The move marks a significant shift in a long-running dispute over how Microsoft prices and licenses its software for use on rival cloud platforms, an issue that has drawn growing scrutiny from regulators, industry groups and enterprise customers across Europe.
Google confirmed that it had “formally withdrawn” its complaint, first lodged in 2024, which alleged that Microsoft’s licensing policies made it disproportionately costly or technically restrictive for organisations to run Windows Server and other Microsoft workloads on competing clouds, including Google Cloud.
At the time, Google argued that such practices undermined customer choice and entrenched Azure’s position in the European market.

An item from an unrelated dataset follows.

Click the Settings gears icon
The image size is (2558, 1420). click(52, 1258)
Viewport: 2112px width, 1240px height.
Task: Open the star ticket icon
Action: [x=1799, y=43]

However, the company said the landscape has now changed, following the Commission’s decision earlier this month to open a wider investigation into the cloud sector under the EU’s Digital Markets Act (DMA).
That probe will assess whether the largest cloud providers, including Microsoft and Amazon Web Services, should face additional obligations to ensure fair competition, interoperability and contractual transparency.
“Given the Commission’s decision to examine these practices through a new regulatory process, we believe it is appropriate to step back and allow that assessment to proceed,” a Google Cloud spokesperson said.
The development places the spotlight firmly on Brussels, which has been increasingly vocal about the need to prevent market concentration in cloud infrastructure.
European cloud providers and trade bodies, including CISPE, have long argued that Microsoft’s software licensing rules disadvantage smaller players and distort procurement decisions across both the public and private sectors.
For the wider digital infrastructure ecosystem, the Commission’s findings could have far-reaching consequences. Tighter rules on software portability and licensing could shift enterprise cloud strategies, reshape competitive dynamics between hyperscalers, and influence demand for hybrid and multi-cloud networking.